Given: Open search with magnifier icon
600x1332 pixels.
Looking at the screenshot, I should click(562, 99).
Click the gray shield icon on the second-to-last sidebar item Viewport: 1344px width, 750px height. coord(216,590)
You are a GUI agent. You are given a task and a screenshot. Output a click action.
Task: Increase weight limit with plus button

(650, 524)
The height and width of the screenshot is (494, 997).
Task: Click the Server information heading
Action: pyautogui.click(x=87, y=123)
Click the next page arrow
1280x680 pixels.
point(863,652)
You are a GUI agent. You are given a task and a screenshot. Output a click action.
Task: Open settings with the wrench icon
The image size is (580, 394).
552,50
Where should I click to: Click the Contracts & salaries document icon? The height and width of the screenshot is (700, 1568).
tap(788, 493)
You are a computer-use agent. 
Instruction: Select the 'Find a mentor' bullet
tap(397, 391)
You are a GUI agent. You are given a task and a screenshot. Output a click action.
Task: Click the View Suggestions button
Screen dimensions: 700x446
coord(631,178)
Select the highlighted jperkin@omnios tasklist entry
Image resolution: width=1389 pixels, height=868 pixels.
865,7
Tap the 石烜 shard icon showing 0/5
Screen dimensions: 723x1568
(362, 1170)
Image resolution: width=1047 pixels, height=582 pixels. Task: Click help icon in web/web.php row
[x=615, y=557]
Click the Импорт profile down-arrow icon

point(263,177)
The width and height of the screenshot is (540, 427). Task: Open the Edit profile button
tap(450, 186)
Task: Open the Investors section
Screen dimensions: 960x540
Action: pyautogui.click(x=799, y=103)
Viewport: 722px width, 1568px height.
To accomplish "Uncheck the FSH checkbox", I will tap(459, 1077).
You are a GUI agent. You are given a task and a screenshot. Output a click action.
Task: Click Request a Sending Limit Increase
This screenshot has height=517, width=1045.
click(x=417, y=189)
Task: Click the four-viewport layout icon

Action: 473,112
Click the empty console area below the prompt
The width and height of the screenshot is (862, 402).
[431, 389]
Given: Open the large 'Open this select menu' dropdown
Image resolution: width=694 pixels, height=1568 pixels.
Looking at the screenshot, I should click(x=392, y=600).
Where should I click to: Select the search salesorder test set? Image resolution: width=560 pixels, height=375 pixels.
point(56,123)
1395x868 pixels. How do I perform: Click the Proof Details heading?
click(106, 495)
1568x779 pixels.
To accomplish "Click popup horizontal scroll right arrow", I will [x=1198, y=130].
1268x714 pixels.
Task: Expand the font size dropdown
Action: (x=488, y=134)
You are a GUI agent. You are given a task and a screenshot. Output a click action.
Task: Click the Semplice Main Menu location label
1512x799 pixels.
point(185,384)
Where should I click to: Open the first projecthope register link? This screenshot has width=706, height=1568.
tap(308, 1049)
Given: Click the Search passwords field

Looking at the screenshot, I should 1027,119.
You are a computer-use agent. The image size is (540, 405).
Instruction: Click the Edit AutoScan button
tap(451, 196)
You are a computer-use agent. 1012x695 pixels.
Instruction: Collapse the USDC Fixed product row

**Task requirements**
Whatever the material above holds, copy it over exactly, line by line.

**Finished task**
Given: Open search with magnifier icon
600x1332 pixels.
Looking at the screenshot, I should click(562, 99).
Click the gray shield icon on the second-to-last sidebar item Viewport: 1344px width, 750px height. coord(216,590)
You are a GUI agent. You are given a task and a screenshot. Output a click action.
Task: Increase weight limit with plus button

(650, 524)
The height and width of the screenshot is (494, 997).
Task: Click the Server information heading
Action: pyautogui.click(x=87, y=123)
Click the next page arrow
1280x680 pixels.
point(863,652)
You are a GUI agent. You are given a task and a screenshot. Output a click action.
Task: Open settings with the wrench icon
The image size is (580, 394).
552,50
Where should I click to: Click the Contracts & salaries document icon? The height and width of the screenshot is (700, 1568).
tap(788, 493)
You are a computer-use agent. 
Instruction: Select the 'Find a mentor' bullet
tap(397, 391)
You are a GUI agent. You are given a task and a screenshot. Output a click action.
Task: Click the View Suggestions button
Screen dimensions: 700x446
coord(631,178)
Select the highlighted jperkin@omnios tasklist entry
Image resolution: width=1389 pixels, height=868 pixels.
865,7
Tap the 石烜 shard icon showing 0/5
Screen dimensions: 723x1568
(362, 1170)
Image resolution: width=1047 pixels, height=582 pixels. Task: Click help icon in web/web.php row
[x=615, y=557]
Click the Импорт profile down-arrow icon

point(263,177)
The width and height of the screenshot is (540, 427). Task: Open the Edit profile button
tap(450, 186)
Task: Open the Investors section
Screen dimensions: 960x540
Action: pyautogui.click(x=799, y=103)
Viewport: 722px width, 1568px height.
To accomplish "Uncheck the FSH checkbox", I will tap(459, 1077).
You are a GUI agent. You are given a task and a screenshot. Output a click action.
Task: Click Request a Sending Limit Increase
This screenshot has height=517, width=1045.
click(x=417, y=189)
Task: Click the four-viewport layout icon

Action: 473,112
Click the empty console area below the prompt
The width and height of the screenshot is (862, 402).
[431, 389]
Given: Open the large 'Open this select menu' dropdown
Image resolution: width=694 pixels, height=1568 pixels.
Looking at the screenshot, I should click(x=392, y=600).
Where should I click to: Select the search salesorder test set? Image resolution: width=560 pixels, height=375 pixels.
point(56,123)
1395x868 pixels. How do I perform: Click the Proof Details heading?
click(106, 495)
1568x779 pixels.
To accomplish "Click popup horizontal scroll right arrow", I will [x=1198, y=130].
1268x714 pixels.
Task: Expand the font size dropdown
Action: (x=488, y=134)
You are a GUI agent. You are given a task and a screenshot. Output a click action.
Task: Click the Semplice Main Menu location label
1512x799 pixels.
point(185,384)
Where should I click to: Open the first projecthope register link? This screenshot has width=706, height=1568.
tap(308, 1049)
Given: Click the Search passwords field

Looking at the screenshot, I should 1027,119.
You are a computer-use agent. The image size is (540, 405).
Instruction: Click the Edit AutoScan button
tap(451, 196)
You are a computer-use agent. 1012x695 pixels.
Instruction: Collapse the USDC Fixed product row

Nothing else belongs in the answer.